Group deserves thanks for efforts to help Atascadero Lake

Members of Friends of Atascadero Lake include, back row from left, Jon Trumbull, Don Lynge, Barbara Combs and Paul Murphy, and front row from left, Olan Kaigel, Nancy Hair and Joni Walter.
Members of Friends of Atascadero Lake include, back row from left, Jon Trumbull, Don Lynge, Barbara Combs and Paul Murphy, and front row from left, Olan Kaigel, Nancy Hair and Joni Walter. dmiddlecamp@thetribunenews.com

Friends of Atascadero Lake is to be commended for its efforts to enhance Atascadero’s little lake. They can’t make it rain. They can’t fill it from a single deep well a couple thousand feet from the lake.

But still, they have been successful in getting us talking about steps to at least ensure that when it does rain again, we’ll have a cleaner, deeper lake than perhaps any other time in the body of water’s 100-year history.

There is no doubt in my mind that this group influenced the city’s efforts to dredge the lake months ago and to continue with more of what I call “digging out the goo” before the rains come.

In fact, Tuesday night the Atascadero City Council will vote on a contract that will result in some more dredging, hopefully more than was done last year around the island.

I’m disappointed that the contract does not include rebuilding the rock and concrete wall between the Lake Pavilion and the boat docks.

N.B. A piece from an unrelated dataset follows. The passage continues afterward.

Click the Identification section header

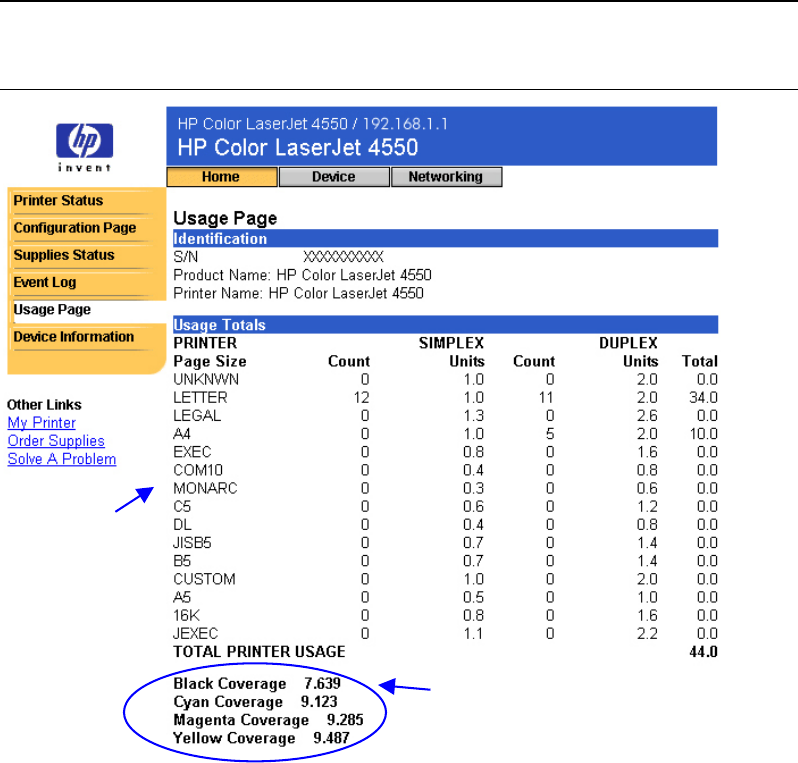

This section has been in an ugly state of disrepair for at least three decades. Even minor work in the lake bottom before it rains in that area could make it possible for civic groups and volunteers to complete work on the existing walking path.

Equally encouraging is that John Lindsey, local meteorologist and media spokesman at PG&E, still feels positive that the Central Coast will get normal to above-normal levels of rainfall, albeit coming later in the rainfall year in February.

Many of you may remember that when the lake was very low in the mid-1990s the “March Miracle” rains filled the lake to where it was flowing over the spillway in just four weeks.

Lindsey is always cautious to point out that weather forecasting isn’t an exact science and there are “no guarantees.”

For right now, I’ll take his positive prognostication of more rainfall than we’ve seen in the past several years.

The city continues to deal with the permitting process before it can set foot — or tractor — in the dry lakebed, but hopefully common sense will prevail and the permitting agencies will let these necessary repairs be done to what has often been referred to as “the jewel of Atascadero.”

And I hope Friends of Atascadero Lake keeps its focus on the lake and gets what it deserves most — a very wet year.